Investigation
Paris, may 2013.
What is it about? The full restoration of a store and its main window, facing the sidewalk. What the paper is meant to do? Clearly, it’s about “paint”. But we can’t see it. The whole window is covered with a brown paper. Where is actually the paint? Inside the store or outside: above our heads or under our shoes? The white sheet of paper reading “paint” has been put up before the brown paper. The inscription might have been forgotten during the restoration work. Is it now obsolete? And what are we suppose to think about the small piece of orange scotch tape? Why is it placed on the window outside the store? Perhaps the brown paper was already in place inside. But, how to understand the fact that the scotch tape goes over only the second line, still displaying paint as a single word? Is it a mistake, through negligence, or to announce the next products being sold in this store from now on? And why does it come in orange? Is it to attract one’s attention, to prevent a danger, or simply because it was the unique at one’s disposal?

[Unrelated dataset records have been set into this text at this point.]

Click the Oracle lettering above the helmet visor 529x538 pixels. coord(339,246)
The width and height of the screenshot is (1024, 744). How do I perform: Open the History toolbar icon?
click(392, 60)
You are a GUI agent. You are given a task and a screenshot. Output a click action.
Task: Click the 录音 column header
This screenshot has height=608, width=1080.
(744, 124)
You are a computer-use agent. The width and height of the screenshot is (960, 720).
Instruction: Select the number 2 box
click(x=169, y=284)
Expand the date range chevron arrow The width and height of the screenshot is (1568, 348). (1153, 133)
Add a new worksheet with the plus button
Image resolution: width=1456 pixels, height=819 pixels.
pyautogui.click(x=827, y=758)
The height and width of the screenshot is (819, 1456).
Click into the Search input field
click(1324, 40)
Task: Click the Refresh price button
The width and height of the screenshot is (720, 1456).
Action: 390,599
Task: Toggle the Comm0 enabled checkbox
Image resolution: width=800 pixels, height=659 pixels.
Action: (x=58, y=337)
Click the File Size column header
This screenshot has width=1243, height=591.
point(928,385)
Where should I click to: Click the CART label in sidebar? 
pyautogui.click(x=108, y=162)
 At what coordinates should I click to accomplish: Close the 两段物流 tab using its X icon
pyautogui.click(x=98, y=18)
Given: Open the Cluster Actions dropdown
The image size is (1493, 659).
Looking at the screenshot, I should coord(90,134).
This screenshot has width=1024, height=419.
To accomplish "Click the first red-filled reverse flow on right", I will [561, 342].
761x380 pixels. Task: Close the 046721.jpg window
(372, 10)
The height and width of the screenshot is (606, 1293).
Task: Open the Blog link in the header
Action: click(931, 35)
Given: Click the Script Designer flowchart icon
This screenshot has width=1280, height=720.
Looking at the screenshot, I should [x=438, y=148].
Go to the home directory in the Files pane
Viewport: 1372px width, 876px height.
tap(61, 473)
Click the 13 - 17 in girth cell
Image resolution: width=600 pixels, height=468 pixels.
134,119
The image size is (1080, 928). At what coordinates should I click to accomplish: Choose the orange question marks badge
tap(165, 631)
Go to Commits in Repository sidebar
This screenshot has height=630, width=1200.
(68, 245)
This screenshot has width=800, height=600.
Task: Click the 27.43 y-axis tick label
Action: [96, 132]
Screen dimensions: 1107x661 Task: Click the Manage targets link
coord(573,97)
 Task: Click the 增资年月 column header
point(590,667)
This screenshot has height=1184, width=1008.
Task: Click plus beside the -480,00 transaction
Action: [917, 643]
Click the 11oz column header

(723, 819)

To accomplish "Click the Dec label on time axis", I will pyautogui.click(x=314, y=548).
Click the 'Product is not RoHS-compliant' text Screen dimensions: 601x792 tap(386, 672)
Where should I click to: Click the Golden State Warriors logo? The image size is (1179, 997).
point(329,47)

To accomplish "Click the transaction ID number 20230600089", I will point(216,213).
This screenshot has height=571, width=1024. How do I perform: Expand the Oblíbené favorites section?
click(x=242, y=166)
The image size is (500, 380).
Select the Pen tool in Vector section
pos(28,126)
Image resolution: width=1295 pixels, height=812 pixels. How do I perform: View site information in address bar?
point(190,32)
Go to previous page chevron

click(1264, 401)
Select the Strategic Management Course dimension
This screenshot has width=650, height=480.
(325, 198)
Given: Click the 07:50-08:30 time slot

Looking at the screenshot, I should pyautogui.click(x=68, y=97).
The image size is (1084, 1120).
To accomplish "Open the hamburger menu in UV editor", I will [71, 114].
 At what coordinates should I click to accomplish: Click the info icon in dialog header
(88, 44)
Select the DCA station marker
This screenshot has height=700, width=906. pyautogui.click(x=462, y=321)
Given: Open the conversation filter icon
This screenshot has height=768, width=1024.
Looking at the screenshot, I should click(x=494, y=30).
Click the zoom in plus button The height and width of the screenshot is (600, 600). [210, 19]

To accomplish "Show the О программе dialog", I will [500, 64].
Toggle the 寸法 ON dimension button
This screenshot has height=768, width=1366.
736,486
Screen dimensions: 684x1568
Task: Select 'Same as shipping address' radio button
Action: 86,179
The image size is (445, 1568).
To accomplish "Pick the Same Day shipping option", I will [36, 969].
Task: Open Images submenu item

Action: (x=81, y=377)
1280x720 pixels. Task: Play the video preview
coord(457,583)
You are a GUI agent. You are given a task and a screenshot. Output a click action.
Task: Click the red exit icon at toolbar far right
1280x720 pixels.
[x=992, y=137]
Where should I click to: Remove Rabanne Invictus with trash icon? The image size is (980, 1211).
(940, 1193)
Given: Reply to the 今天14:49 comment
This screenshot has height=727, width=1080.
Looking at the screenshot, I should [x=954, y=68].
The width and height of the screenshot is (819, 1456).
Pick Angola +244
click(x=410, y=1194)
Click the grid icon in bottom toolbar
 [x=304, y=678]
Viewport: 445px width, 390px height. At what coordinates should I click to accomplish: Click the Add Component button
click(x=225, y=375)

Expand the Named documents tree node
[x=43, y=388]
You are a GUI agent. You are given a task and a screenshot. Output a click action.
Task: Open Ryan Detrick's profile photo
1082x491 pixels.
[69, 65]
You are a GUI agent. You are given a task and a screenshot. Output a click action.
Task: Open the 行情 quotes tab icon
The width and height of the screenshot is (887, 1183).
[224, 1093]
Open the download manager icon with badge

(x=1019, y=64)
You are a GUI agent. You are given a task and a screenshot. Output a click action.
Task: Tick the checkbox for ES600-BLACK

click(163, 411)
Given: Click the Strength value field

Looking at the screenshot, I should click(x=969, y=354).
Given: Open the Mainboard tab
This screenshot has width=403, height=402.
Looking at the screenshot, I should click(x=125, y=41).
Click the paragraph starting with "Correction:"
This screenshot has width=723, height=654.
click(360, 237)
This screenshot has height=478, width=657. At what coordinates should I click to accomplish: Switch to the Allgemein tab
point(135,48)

Was it put up on purpose by a worker to confirm the inscription is no more relevant? Or was it added by a passerby to make a joke? Or starting a quizz about the paint: its color inside the future brand new store, white, bleu, green, orange, yellow, gray, purple…; its status, wet, damp or dry; its potential effects in the eyes of the beholder, aesthetic, emotional, enchanting, magic? Who knows! All these questions remain unanswered today. Of course, we would get more information by entering the shop and directly ask workers. But this weird inscription is the perfect situation to endorse a scriptopolian posture: don’t go too fast in interpreting a sign, be careful of the materials and not only the text, take into account the singularities of the site, imagine as much scenario as possible.